■ **Input**
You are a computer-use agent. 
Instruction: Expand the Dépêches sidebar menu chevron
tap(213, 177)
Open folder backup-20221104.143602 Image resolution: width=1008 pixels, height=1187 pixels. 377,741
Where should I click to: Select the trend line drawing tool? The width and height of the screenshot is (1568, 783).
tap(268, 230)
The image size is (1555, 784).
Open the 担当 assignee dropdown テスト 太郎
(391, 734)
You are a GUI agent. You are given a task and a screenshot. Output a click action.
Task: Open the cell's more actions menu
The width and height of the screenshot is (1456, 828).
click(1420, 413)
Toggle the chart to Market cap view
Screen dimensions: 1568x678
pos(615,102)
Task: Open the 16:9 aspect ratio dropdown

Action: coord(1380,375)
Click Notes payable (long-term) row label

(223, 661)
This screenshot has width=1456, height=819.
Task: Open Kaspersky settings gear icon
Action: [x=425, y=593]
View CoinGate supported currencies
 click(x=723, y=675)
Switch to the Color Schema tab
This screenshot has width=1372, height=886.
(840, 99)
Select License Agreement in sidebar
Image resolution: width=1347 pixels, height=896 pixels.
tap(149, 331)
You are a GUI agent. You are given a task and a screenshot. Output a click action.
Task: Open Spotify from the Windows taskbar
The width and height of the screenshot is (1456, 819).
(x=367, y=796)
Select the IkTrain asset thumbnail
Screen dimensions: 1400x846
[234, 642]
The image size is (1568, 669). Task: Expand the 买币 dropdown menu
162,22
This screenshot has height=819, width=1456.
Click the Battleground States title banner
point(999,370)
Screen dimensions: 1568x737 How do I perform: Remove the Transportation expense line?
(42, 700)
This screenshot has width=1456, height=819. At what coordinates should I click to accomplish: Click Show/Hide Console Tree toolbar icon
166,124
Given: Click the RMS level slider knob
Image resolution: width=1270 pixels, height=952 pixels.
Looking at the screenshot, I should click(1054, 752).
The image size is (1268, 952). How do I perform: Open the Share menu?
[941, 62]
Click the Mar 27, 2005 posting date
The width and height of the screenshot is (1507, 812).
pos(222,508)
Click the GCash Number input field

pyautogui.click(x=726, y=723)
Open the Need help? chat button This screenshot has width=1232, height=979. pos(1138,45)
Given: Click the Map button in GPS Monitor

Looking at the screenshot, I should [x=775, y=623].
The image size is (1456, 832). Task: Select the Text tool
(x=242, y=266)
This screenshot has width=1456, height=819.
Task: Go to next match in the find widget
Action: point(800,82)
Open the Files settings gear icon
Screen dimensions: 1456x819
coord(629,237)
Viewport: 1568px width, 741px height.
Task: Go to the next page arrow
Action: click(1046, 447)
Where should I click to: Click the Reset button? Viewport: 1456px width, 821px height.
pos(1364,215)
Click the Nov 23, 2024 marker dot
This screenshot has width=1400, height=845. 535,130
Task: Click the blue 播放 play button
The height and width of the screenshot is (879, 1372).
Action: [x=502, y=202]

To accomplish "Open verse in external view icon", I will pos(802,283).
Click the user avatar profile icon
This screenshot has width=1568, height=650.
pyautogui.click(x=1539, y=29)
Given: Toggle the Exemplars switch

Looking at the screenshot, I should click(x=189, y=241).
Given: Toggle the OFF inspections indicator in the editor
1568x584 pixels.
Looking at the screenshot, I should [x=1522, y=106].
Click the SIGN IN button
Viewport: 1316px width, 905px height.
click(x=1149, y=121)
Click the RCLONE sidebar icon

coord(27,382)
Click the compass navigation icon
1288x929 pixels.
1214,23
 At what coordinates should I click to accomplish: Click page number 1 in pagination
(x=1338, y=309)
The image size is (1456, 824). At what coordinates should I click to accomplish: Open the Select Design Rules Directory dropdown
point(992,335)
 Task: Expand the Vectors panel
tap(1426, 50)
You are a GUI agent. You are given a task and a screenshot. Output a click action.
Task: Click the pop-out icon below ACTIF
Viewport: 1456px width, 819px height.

■ **Work request**
The entries above must be returned in full, exactly as shown.

■ **Task result**
You are a computer-use agent. 
Instruction: Expand the Dépêches sidebar menu chevron
tap(213, 177)
Open folder backup-20221104.143602 Image resolution: width=1008 pixels, height=1187 pixels. 377,741
Where should I click to: Select the trend line drawing tool? The width and height of the screenshot is (1568, 783).
tap(268, 230)
The image size is (1555, 784).
Open the 担当 assignee dropdown テスト 太郎
(391, 734)
You are a GUI agent. You are given a task and a screenshot. Output a click action.
Task: Open the cell's more actions menu
The width and height of the screenshot is (1456, 828).
click(1420, 413)
Toggle the chart to Market cap view
Screen dimensions: 1568x678
pos(615,102)
Task: Open the 16:9 aspect ratio dropdown

Action: coord(1380,375)
Click Notes payable (long-term) row label

(223, 661)
This screenshot has width=1456, height=819.
Task: Open Kaspersky settings gear icon
Action: [x=425, y=593]
View CoinGate supported currencies
 click(x=723, y=675)
Switch to the Color Schema tab
This screenshot has width=1372, height=886.
(840, 99)
Select License Agreement in sidebar
Image resolution: width=1347 pixels, height=896 pixels.
tap(149, 331)
You are a GUI agent. You are given a task and a screenshot. Output a click action.
Task: Open Spotify from the Windows taskbar
The width and height of the screenshot is (1456, 819).
(x=367, y=796)
Select the IkTrain asset thumbnail
Screen dimensions: 1400x846
[234, 642]
The image size is (1568, 669). Task: Expand the 买币 dropdown menu
162,22
This screenshot has height=819, width=1456.
Click the Battleground States title banner
point(999,370)
Screen dimensions: 1568x737 How do I perform: Remove the Transportation expense line?
(42, 700)
This screenshot has width=1456, height=819. At what coordinates should I click to accomplish: Click Show/Hide Console Tree toolbar icon
166,124
Given: Click the RMS level slider knob
Image resolution: width=1270 pixels, height=952 pixels.
Looking at the screenshot, I should click(1054, 752).
The image size is (1268, 952). How do I perform: Open the Share menu?
[941, 62]
Click the Mar 27, 2005 posting date
The width and height of the screenshot is (1507, 812).
pos(222,508)
Click the GCash Number input field

pyautogui.click(x=726, y=723)
Open the Need help? chat button This screenshot has width=1232, height=979. pos(1138,45)
Given: Click the Map button in GPS Monitor

Looking at the screenshot, I should [x=775, y=623].
The image size is (1456, 832). Task: Select the Text tool
(x=242, y=266)
This screenshot has width=1456, height=819.
Task: Go to next match in the find widget
Action: point(800,82)
Open the Files settings gear icon
Screen dimensions: 1456x819
coord(629,237)
Viewport: 1568px width, 741px height.
Task: Go to the next page arrow
Action: click(1046, 447)
Where should I click to: Click the Reset button? Viewport: 1456px width, 821px height.
pos(1364,215)
Click the Nov 23, 2024 marker dot
This screenshot has width=1400, height=845. 535,130
Task: Click the blue 播放 play button
The height and width of the screenshot is (879, 1372).
Action: [x=502, y=202]

To accomplish "Open verse in external view icon", I will pos(802,283).
Click the user avatar profile icon
This screenshot has width=1568, height=650.
pyautogui.click(x=1539, y=29)
Given: Toggle the Exemplars switch

Looking at the screenshot, I should click(x=189, y=241).
Given: Toggle the OFF inspections indicator in the editor
1568x584 pixels.
Looking at the screenshot, I should [x=1522, y=106].
Click the SIGN IN button
Viewport: 1316px width, 905px height.
click(x=1149, y=121)
Click the RCLONE sidebar icon

coord(27,382)
Click the compass navigation icon
1288x929 pixels.
1214,23
 At what coordinates should I click to accomplish: Click page number 1 in pagination
(x=1338, y=309)
The image size is (1456, 824). At what coordinates should I click to accomplish: Open the Select Design Rules Directory dropdown
point(992,335)
 Task: Expand the Vectors panel
tap(1426, 50)
You are a GUI agent. You are given a task and a screenshot. Output a click action.
Task: Click the pop-out icon below ACTIF
Viewport: 1456px width, 819px height.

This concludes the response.